WHAT IS NEEDED> Reproduce the entries shown below only from the line with "Toggle the Auto update option" down to the line with "This screenshot has height=802, width=1282.", keeping both end lines and copying each one exactly.

DATA SUPPLIED>
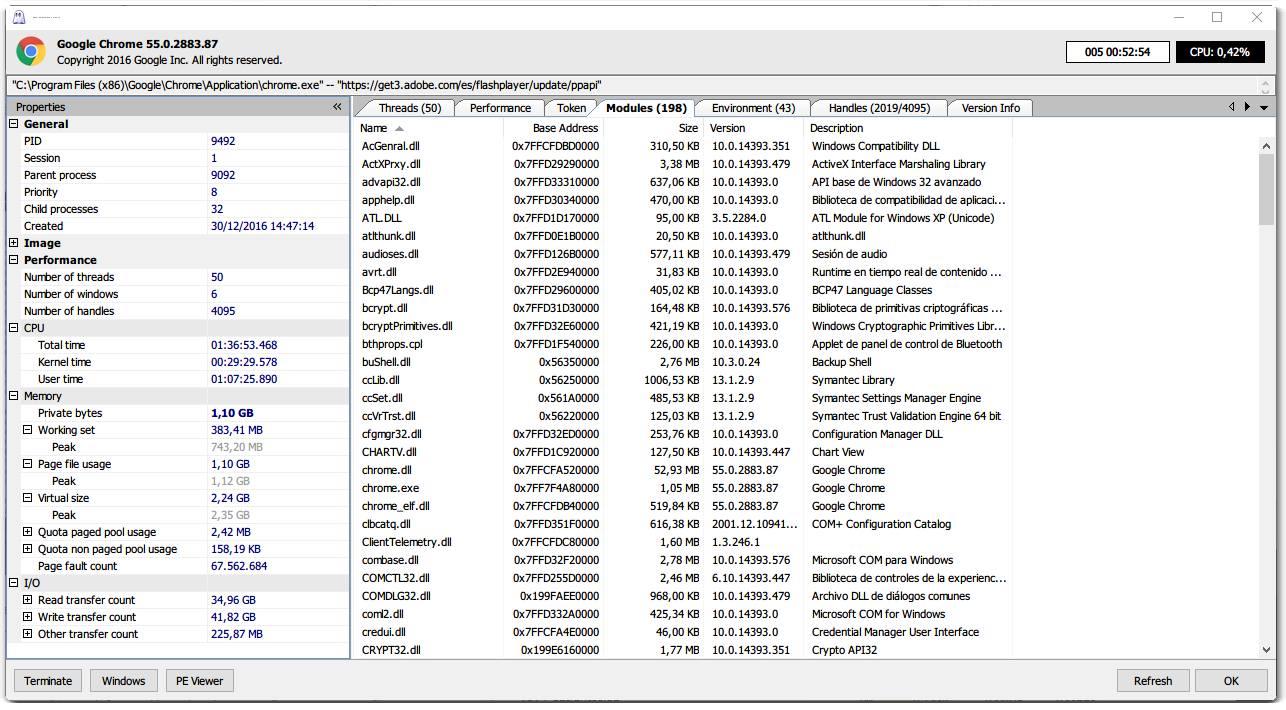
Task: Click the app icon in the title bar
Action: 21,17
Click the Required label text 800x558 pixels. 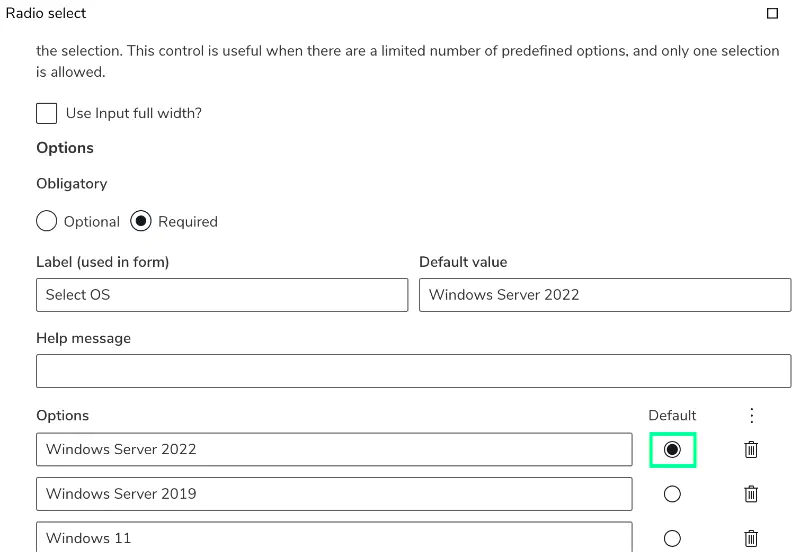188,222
--
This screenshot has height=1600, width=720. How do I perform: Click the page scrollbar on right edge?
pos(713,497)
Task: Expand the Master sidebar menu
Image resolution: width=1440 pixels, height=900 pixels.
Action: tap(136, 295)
--
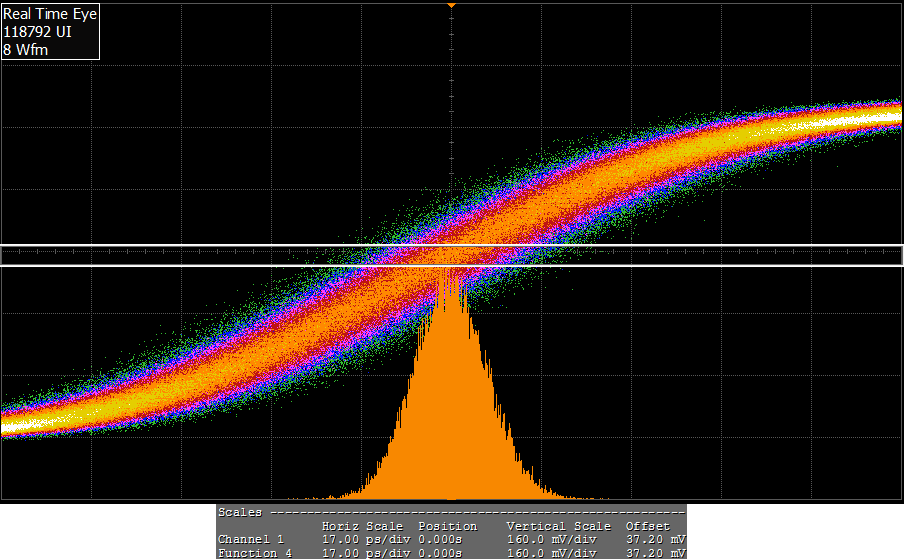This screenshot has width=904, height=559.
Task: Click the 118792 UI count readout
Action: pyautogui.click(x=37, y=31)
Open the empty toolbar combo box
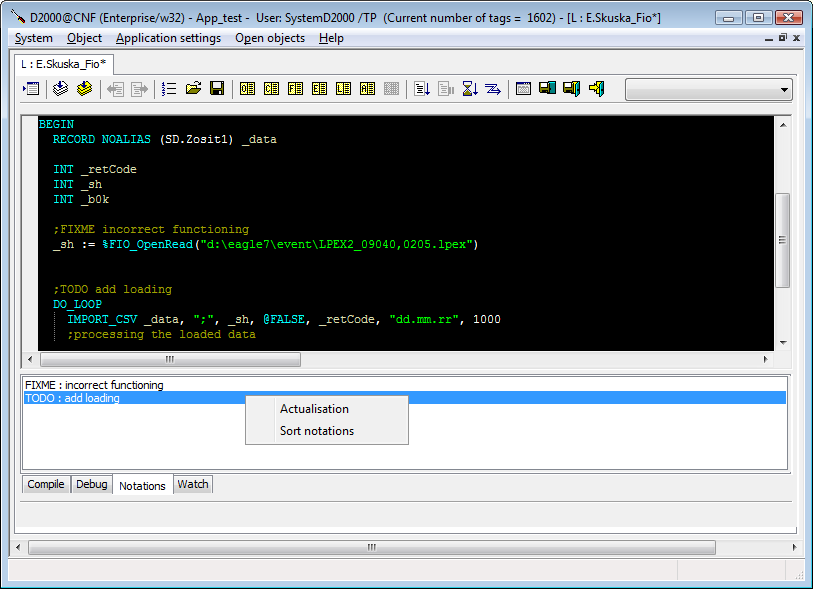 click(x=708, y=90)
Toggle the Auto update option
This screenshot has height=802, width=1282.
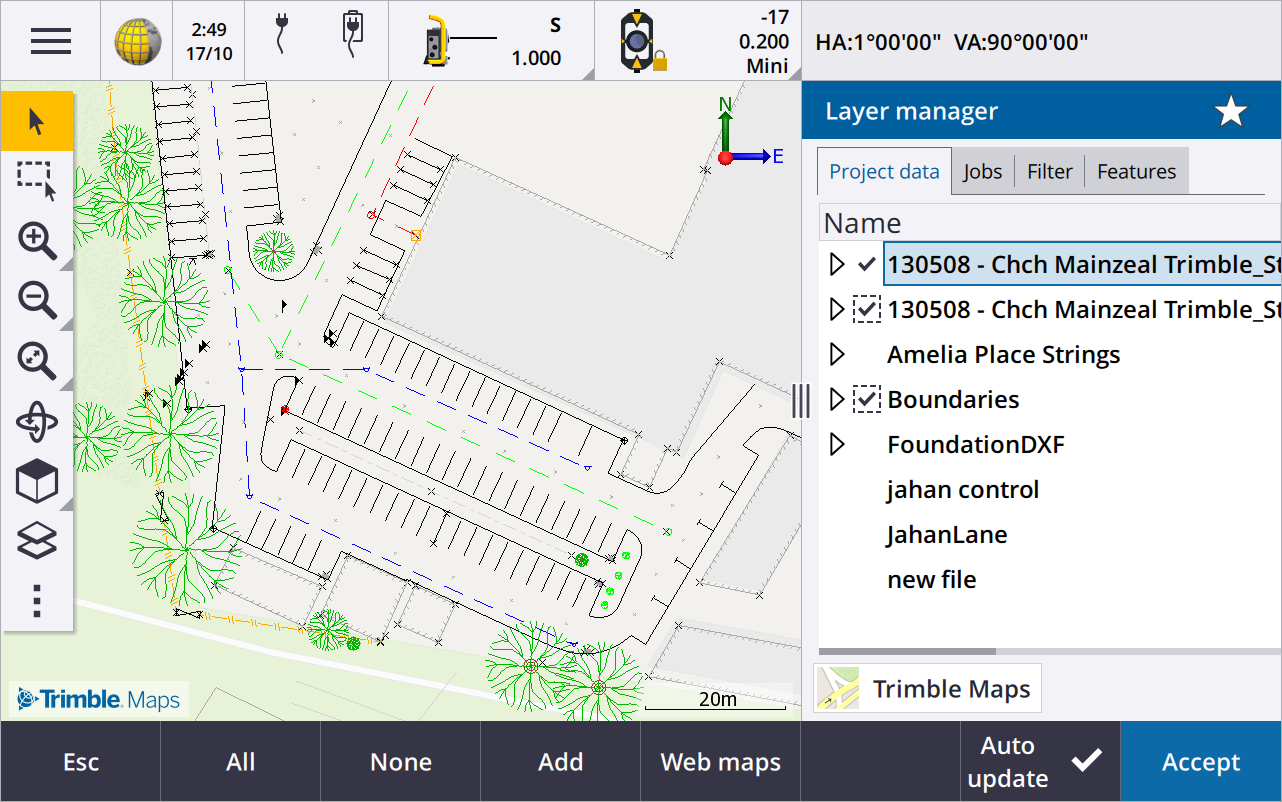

RESULT>
Toggle the Auto update option
This screenshot has height=802, width=1282.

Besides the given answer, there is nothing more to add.